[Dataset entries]
=== Begin Enclosure ===

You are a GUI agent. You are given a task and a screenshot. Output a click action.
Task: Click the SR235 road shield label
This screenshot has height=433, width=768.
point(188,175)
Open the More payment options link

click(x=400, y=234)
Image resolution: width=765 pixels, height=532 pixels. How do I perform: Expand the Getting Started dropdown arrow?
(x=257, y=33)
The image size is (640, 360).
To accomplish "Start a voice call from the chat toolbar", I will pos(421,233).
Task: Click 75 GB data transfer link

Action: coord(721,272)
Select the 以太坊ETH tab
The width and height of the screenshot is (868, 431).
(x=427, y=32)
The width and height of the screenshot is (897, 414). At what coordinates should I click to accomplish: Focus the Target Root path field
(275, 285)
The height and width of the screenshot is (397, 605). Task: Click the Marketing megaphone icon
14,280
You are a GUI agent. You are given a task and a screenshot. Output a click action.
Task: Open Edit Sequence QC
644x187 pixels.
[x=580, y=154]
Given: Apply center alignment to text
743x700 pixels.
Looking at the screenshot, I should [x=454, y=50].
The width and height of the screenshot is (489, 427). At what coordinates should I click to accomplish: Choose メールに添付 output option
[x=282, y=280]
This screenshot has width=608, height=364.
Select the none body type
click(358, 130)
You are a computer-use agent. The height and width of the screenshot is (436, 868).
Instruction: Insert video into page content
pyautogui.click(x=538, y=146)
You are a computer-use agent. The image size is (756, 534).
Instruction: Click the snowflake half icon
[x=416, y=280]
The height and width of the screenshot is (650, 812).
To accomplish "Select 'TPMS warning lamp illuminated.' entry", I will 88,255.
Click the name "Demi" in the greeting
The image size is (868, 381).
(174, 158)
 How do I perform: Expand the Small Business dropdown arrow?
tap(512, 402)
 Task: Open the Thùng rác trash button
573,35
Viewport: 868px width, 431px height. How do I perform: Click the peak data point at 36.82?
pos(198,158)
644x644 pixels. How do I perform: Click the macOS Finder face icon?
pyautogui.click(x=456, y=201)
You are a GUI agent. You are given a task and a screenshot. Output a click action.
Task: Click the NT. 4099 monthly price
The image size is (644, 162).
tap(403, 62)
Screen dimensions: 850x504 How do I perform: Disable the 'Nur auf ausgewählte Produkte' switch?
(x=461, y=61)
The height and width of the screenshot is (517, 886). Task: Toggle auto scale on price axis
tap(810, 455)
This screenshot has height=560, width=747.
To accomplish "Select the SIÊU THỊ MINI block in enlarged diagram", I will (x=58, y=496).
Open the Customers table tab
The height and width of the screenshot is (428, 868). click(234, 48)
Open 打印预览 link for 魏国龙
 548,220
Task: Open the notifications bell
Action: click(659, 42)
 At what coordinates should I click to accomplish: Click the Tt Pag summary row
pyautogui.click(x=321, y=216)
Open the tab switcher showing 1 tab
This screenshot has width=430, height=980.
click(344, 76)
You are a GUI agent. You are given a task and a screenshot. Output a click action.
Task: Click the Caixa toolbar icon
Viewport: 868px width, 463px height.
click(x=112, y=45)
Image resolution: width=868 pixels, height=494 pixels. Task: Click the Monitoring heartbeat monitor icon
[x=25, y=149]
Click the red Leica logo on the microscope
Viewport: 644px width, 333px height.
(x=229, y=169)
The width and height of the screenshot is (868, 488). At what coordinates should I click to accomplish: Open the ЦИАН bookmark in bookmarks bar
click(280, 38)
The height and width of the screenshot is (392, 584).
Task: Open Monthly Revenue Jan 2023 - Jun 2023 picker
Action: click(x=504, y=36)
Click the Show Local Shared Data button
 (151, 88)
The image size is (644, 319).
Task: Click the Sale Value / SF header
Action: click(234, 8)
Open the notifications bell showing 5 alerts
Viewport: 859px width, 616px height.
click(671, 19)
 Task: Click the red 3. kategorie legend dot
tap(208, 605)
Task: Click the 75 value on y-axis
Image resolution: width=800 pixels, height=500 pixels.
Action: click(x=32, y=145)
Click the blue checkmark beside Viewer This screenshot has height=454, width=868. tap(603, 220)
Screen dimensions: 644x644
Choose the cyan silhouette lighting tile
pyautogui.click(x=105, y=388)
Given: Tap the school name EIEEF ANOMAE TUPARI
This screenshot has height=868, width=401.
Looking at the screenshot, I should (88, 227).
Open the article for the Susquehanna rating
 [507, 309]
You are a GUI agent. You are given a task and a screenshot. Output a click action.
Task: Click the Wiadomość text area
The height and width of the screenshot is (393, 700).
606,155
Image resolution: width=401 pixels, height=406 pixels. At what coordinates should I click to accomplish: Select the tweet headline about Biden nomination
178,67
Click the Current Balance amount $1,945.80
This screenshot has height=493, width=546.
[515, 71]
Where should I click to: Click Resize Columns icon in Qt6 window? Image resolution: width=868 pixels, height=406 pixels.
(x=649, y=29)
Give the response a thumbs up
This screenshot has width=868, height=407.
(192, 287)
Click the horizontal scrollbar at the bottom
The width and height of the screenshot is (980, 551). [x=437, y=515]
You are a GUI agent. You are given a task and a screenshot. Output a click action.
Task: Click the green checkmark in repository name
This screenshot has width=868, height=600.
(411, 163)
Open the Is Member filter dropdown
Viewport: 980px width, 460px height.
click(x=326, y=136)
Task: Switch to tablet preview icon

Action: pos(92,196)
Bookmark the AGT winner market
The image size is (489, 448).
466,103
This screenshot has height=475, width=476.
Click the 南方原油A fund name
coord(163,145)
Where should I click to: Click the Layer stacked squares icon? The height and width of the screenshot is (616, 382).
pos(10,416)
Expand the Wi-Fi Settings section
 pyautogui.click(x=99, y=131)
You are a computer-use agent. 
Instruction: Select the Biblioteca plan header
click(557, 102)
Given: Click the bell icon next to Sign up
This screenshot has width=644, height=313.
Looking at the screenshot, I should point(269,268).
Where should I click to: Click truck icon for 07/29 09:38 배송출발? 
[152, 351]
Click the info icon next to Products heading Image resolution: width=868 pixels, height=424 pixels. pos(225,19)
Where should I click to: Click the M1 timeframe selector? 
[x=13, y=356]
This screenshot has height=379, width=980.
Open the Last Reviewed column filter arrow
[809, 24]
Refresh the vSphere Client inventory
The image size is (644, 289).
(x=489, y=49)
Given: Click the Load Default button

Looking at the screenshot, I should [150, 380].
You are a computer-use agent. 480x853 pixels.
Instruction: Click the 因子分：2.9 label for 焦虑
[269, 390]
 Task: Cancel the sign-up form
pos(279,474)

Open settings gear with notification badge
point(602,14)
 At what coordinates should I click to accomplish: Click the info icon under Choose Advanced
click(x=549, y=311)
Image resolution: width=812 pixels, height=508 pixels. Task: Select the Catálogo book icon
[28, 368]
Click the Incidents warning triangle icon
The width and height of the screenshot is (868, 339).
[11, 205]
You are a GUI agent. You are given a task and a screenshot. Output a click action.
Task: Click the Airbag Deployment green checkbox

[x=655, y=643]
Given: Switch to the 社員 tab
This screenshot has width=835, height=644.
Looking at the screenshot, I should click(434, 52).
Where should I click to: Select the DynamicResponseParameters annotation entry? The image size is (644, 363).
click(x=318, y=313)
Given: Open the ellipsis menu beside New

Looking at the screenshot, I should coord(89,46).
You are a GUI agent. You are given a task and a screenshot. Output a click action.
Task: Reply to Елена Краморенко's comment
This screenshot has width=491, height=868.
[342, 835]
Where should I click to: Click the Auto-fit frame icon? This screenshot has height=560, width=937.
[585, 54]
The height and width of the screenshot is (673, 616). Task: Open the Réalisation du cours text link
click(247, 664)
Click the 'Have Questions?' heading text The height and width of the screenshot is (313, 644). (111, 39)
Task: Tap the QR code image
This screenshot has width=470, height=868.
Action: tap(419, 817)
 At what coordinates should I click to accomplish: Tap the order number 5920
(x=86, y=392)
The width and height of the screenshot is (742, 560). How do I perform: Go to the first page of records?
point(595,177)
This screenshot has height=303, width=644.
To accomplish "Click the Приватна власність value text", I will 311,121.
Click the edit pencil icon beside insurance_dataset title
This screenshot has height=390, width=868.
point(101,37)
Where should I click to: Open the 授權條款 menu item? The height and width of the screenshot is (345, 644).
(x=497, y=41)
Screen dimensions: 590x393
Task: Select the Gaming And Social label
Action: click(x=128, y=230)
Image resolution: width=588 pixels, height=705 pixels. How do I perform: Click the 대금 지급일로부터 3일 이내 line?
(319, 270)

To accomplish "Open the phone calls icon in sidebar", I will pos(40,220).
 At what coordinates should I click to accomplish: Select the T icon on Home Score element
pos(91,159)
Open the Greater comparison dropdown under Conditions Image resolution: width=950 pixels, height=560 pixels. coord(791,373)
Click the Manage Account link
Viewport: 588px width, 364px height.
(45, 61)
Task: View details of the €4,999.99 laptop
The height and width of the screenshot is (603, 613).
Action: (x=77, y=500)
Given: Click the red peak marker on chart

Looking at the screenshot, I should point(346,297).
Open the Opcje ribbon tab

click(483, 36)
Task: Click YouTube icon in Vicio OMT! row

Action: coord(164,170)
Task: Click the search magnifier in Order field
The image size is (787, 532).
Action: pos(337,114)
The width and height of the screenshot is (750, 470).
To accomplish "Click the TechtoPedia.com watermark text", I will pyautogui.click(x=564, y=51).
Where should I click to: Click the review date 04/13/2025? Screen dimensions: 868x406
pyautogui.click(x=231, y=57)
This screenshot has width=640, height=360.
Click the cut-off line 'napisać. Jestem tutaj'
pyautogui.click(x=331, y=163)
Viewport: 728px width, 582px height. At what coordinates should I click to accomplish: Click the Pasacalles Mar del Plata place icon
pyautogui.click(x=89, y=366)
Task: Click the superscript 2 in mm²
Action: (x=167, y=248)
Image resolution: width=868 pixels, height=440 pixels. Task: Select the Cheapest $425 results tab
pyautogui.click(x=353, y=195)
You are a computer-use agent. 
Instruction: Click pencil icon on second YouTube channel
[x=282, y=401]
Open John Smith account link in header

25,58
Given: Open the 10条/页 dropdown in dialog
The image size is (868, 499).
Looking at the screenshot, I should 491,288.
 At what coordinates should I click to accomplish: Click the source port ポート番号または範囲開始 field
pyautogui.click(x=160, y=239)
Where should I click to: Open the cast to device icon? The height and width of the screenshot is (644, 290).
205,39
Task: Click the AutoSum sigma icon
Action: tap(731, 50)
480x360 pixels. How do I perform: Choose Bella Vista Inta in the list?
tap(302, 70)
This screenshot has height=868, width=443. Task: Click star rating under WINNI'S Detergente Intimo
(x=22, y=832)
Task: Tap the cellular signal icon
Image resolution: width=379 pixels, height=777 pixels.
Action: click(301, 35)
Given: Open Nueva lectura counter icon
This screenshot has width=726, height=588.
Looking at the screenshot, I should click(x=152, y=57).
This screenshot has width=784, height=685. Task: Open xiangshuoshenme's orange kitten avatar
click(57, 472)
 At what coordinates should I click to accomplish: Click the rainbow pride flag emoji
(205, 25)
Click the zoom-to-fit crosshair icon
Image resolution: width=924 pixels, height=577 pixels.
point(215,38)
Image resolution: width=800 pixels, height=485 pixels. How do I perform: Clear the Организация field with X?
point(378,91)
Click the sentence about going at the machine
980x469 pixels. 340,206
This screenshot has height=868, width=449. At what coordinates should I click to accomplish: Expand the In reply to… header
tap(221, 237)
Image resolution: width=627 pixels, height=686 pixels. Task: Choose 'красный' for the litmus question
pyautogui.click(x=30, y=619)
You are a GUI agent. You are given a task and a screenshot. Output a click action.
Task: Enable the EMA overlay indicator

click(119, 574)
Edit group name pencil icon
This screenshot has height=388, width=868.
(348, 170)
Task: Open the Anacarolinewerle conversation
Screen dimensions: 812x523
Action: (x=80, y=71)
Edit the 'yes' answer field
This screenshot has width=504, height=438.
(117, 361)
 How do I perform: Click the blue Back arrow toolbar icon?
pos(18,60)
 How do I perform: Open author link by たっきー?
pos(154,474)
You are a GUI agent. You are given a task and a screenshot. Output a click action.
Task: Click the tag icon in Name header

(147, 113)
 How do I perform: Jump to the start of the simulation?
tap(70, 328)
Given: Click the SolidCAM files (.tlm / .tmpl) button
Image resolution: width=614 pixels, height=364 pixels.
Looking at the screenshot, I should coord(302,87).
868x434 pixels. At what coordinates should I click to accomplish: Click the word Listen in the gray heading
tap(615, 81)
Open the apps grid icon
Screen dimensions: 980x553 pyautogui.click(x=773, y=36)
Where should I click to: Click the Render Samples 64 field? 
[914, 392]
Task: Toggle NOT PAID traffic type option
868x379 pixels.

=== End Enclosure ===

- **Activity**:
Whenever the string "checkmark" turns up in a line of the data, copy that line.

- **Solved problem**:
Click the blue checkmark beside Viewer This screenshot has height=454, width=868. tap(603, 220)
Task: Click the green checkmark in repository name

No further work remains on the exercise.